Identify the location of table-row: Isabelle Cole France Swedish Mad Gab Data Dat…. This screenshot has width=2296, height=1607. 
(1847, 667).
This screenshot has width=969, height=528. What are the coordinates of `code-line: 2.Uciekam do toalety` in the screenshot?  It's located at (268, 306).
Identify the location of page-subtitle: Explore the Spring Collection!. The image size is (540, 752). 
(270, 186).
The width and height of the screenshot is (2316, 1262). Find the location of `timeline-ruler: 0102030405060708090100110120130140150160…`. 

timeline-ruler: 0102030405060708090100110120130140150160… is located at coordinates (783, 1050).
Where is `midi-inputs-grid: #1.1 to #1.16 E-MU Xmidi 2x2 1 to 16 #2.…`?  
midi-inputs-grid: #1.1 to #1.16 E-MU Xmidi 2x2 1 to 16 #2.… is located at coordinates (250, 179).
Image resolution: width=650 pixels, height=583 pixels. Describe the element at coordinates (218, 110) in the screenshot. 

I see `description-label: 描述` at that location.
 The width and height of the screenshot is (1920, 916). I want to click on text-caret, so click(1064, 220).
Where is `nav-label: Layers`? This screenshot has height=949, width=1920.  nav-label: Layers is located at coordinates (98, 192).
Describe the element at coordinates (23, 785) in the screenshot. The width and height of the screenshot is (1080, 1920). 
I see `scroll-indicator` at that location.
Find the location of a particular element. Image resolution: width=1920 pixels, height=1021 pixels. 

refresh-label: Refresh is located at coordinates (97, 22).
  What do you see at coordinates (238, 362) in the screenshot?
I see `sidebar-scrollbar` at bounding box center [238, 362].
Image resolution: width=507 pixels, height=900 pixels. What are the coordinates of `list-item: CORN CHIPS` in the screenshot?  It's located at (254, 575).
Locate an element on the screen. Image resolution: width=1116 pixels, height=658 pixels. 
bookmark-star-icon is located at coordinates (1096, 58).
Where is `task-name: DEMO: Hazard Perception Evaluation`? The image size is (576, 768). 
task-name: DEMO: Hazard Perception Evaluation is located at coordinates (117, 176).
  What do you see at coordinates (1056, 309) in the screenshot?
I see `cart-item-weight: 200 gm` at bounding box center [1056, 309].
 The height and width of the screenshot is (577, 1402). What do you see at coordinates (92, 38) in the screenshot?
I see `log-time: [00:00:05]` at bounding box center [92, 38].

___

Rewrite all of the material above with every "Identify the location of" changed to "Determine the position of", keeping everything else the same.

Determine the position of table-row: Isabelle Cole France Swedish Mad Gab Data Dat…. This screenshot has width=2296, height=1607. 
(1847, 667).
This screenshot has width=969, height=528. What are the coordinates of `code-line: 2.Uciekam do toalety` in the screenshot?  It's located at (268, 306).
Determine the position of page-subtitle: Explore the Spring Collection!. The image size is (540, 752). 
(270, 186).
The width and height of the screenshot is (2316, 1262). Find the location of `timeline-ruler: 0102030405060708090100110120130140150160…`. 

timeline-ruler: 0102030405060708090100110120130140150160… is located at coordinates (783, 1050).
Where is `midi-inputs-grid: #1.1 to #1.16 E-MU Xmidi 2x2 1 to 16 #2.…`?  
midi-inputs-grid: #1.1 to #1.16 E-MU Xmidi 2x2 1 to 16 #2.… is located at coordinates (250, 179).
Image resolution: width=650 pixels, height=583 pixels. Describe the element at coordinates (218, 110) in the screenshot. 

I see `description-label: 描述` at that location.
 The width and height of the screenshot is (1920, 916). I want to click on text-caret, so click(1064, 220).
Where is `nav-label: Layers`? This screenshot has height=949, width=1920.  nav-label: Layers is located at coordinates (98, 192).
Describe the element at coordinates (23, 785) in the screenshot. The width and height of the screenshot is (1080, 1920). 
I see `scroll-indicator` at that location.
Find the location of a particular element. Image resolution: width=1920 pixels, height=1021 pixels. 

refresh-label: Refresh is located at coordinates (97, 22).
  What do you see at coordinates (238, 362) in the screenshot?
I see `sidebar-scrollbar` at bounding box center [238, 362].
Image resolution: width=507 pixels, height=900 pixels. What are the coordinates of `list-item: CORN CHIPS` in the screenshot?  It's located at (254, 575).
Locate an element on the screen. Image resolution: width=1116 pixels, height=658 pixels. 
bookmark-star-icon is located at coordinates (1096, 58).
Where is `task-name: DEMO: Hazard Perception Evaluation`? The image size is (576, 768). 
task-name: DEMO: Hazard Perception Evaluation is located at coordinates (117, 176).
  What do you see at coordinates (1056, 309) in the screenshot?
I see `cart-item-weight: 200 gm` at bounding box center [1056, 309].
 The height and width of the screenshot is (577, 1402). What do you see at coordinates (92, 38) in the screenshot?
I see `log-time: [00:00:05]` at bounding box center [92, 38].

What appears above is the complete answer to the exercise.